For privacy reasons, Enigma can only show granular card revenue in a given period of time if the number of transactions for that business exceeds 30. For example, if a business has only 8 transactions in the month of June, Enigma's card transaction presence will be TRUE but its 1 month revenue estimate will be null. If the business has another 12 transactions in July and 12 in August for a total of 32 transactions across three months, Enigma can show a 3-month revenue estimate or June - August, but no 1-month revenue estimate for any of those months.

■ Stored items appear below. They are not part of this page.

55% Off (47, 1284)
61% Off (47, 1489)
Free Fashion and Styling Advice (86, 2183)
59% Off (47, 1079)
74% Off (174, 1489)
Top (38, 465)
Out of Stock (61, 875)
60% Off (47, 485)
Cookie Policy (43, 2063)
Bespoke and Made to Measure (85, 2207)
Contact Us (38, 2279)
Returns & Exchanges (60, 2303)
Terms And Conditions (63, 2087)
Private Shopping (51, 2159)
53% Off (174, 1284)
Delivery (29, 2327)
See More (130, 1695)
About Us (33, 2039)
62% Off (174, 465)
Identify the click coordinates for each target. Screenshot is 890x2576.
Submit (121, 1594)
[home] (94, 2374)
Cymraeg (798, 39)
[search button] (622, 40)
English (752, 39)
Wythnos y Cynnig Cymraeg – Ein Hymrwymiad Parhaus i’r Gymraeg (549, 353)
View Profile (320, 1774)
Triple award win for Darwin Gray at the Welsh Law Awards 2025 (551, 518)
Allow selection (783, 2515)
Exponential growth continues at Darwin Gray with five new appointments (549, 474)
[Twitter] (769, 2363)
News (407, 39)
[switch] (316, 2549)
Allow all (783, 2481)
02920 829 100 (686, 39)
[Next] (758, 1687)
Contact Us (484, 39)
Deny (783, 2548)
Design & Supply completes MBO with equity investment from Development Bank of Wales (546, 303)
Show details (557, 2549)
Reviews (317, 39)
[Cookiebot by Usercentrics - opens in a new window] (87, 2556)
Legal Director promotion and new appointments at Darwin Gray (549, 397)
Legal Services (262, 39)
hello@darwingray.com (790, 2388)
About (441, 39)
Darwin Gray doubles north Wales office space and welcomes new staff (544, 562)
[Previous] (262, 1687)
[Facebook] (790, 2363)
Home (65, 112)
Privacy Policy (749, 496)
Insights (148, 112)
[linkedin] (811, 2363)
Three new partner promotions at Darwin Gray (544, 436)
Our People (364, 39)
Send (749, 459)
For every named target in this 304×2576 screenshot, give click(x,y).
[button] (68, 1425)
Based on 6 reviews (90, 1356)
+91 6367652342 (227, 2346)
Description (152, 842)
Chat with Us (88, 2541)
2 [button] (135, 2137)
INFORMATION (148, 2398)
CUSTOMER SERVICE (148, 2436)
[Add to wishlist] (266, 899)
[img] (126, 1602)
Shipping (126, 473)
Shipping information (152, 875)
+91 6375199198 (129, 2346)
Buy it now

  • ~16 million+ businesses have card revenues going back to 2017

Time series

  • A monthly time series of historical values is available going back to 2017
  • To obtain historical data via the Enigma API, use the query parameter lookback_months

Timeliness

  • Enigma publishes a new month of data once monthly
  • New months are published 65-75 days after the end of a month (typically between the 5th and 15th of the month). For example, card revenues for the full month of January 2022 were published on April 10.

Data sources

  • Merchant Transaction Signals are derived from a panel of credit and debit card transactions. The panel is made up of over 750 million active credit and debit cards. Enigma estimates the panel covers over 40% of all credit card transactions in the US
  • The transaction data is sourced from credit card issuers (as opposed to merchant acquirers or payment processors).
  • Visit this section to learn more about the sources of our Merchant Transaction Signals

Methodology

  • Enigma creates Merchant Transaction Signals from a panel of more than 40% of all credit and debit card transactions in the US
  • Enigma tags each transaction in the panel to the business or business location it was associated with. Enigma maintains a 95%+ accuracy rate for this tagging.
    • Enigma starts by attempting to tag the transaction to a specific location.
    • If Enigma is unable to tag the transaction to a specific location, Enigma will then attempt to tag it to the business level
  • Enigma aggregates the transactions that occurred at the same business or location to arrive at aggregated panel data
  • Enigma applies a projection factor to the aggregated panel data to estimate the total revenue, transaction counts, and customer counts for that business

More detail on merchant attributions

There are many instances where the product of one brand (e.g., Colgate-Palmolive toothpaste) is sold by another brand (e.g., Wal-Mart). Enigma will usually attribute revenue to wherever the end consumer swiped their credit card – e.g., in the example above, a consumer card swipe for Colgate toothpaste at Wal-Mart would show up as Wal-Mart revenue. Here are a few other examples:

Third- party purchasing/ordering platforms:

  • In many instances, transactions occur through third-party platforms. For example, a restaurant may receive a pick-up order through Uber Eats or Doordash. Enigma’s goal is to tag the transactions to the merchant providing the good or service, not the platform.
  • Enigma is able to accomplish this for most third-party platforms, but not all
  • Amazon is one platform where Enigma is not able to attribute the revenues to the third-party seller on Amazon because there is not enough detail in the transactions strings

Payment facilitators:

  • In many instances, transactions may get paid for via third-party payment facilitators. For example, a consumer may purchase a product on a Shopify store and use Paypal as a payment facilitator at checkout. Buy now pay later (BNPL) companies are another form of payment facilitator. In these instances, Enigma attempts to tag the transaction to the merchant, not the payment facilitator.
    • Enigma is able to accomplish this for most payment facilitators, but not all.

Industry coverage

The coverage of different card types means that Enigma is able to provide much more accurate Merchant Transaction Signal information for consumer-facing businesses than B2B business.
Examples of industries where the Merchant Transaction Signals are quite strong:

  • Restaurants
  • Retail and Ecommerce
  • Personal Care (spas, hair salons, etc.)
  • Veterinarians
  • Doctors and Dental
  • Arts and Entertainment
  • Automotive Repair and Services
  • Other consumer services (gyms, etc..)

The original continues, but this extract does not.